In hindsight, this declaration has not merely caused grief within Europe, but has become the pretext for other geopolitical moves and mutterings. Countries which find themselves in powder kegs of nationalist ferment have been open about not recognizing the move by Kosovo. Armenia, remembering the flames of Nagorno-Karabakh, made it clear that it could not recognize the move. Nostalgia-ridden Argentina, seeing the continuing need to settle the old conflict over the Falkland Islands with Britain, thought that recognizing the move by Kosovo would set a 'dangerous' precedent. Many countries that have desisted in recognizing Kosovo have referred back to the framework of negotiations set out by UN Security Council Resolution 1244, which makes the case for participation by all parties and notes various supervisory requirements of the region.
Russia has made ample and conspicuous use of the precedent, backing the autonomous regions of Abkhazia and South Ossetia, most notably after the security measures taken by Georgia. After all, so went the argument, these regional areas were equally inured by a fierce sense of identity. Officially, Moscow considers the act on the part of Kosovo to be illegal, despite employing it, less than deftly, in resolving its own strategic dilemmas.
The latest development in this saga is an attempt by Serbia, using the channels of international law, to subject Kosovo's claim to legal scrutiny. The UN General Assembly resolved in October to have the unilateral declaration of independence made by Kosovo looked at by the International Court of Justice.
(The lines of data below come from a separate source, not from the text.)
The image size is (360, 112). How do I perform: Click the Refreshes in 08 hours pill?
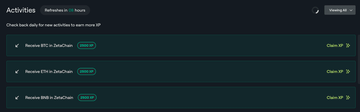point(65,10)
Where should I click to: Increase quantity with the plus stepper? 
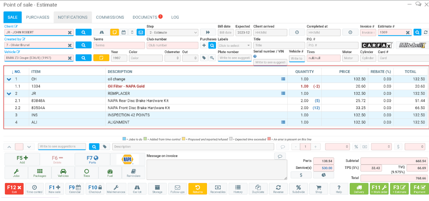click(x=315, y=147)
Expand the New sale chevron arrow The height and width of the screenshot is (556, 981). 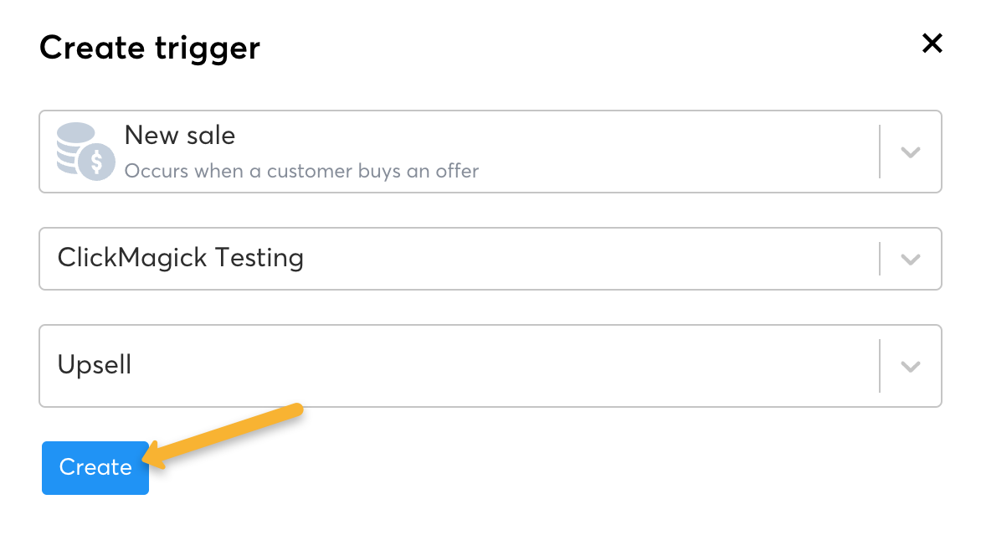[x=911, y=152]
That just goes to show, argues Stavri Kalopsidiotu, jurist and member of Cyprus' Progressive Party of Working People (AKEL) in the European Parliament, that discussions of 'a defeat for "established law" and the weakening of principle of sovereignty and political and territorial integrity of countries' was premature.
Nevertheless, others simply think that Serbia is going through the legal motions, hoping to marginalize a Kosovo it sees as moving well beyond its orbit of influence. For one thing, the procedure it has decided to adopt is non-binding under Article 65 of the court's charter. The ICJ will only offer an advisory opinion. No more.
What can Serbia really gain then? According to Milazim Krasniqi of the press department at Pristina University, the move 'aims to isolate Kosovo and eventually achieve Serbia's goal of dividing the province between the Albanian majority and Serb minority.' That all of this seems somewhat redundant is another message that is coming through. 'It's quite clear for all countries, including Serbia, that Kosovo has become an independent state,' claims Bekim Sejdiu, Kosovo's ambassador to Turkey. 53 countries have gone on to recognize the fledgling state, a state of affairs that bodes ill for the Serbian claim.
And what of the advisory decision? Legal punters will be out in numbers, and they are likely to be in for a long wait. For one thing, such advisory decisions can take several years. While the court is never deluged with cases, it often behaves like it is.
As for the case itself, the court, presuming it will assume jurisdiction over the case, is likely to find Kosovo's case a strong one. Customary international law posits the following categories for the recognition of a sovereign state. First, the entity must have a defined territory with a permanent population. Second, it must be under stable control of its government. Finally, it must have the means of engaging in formal relations with other similar entities.
The only issue that might be contentious here is that of control, given the supervisory issues that arise under UNSCR 1244 and the Ahtisaari Plan of 2007. A country that is subordinate in its governance to other entities is not likely to be seen as independent. But the outline of the Ahtisaari Plan did much to imply an embryonic statehood, a state of affairs that riled both Serbia and Russia.
Whatever the legal arguments, Kosovo cannot afford to wait for the deliberations of judges. Investment opportunities must be made. Engagement with international bodies must continue apace. The Serbian minority must be won over. When the time comes for the ICJ to actually entertain the merits of the case, it may find an even stronger candidate for statehood than it does now. And even now, the candidacy, however strong the opposing arguments, seem strong.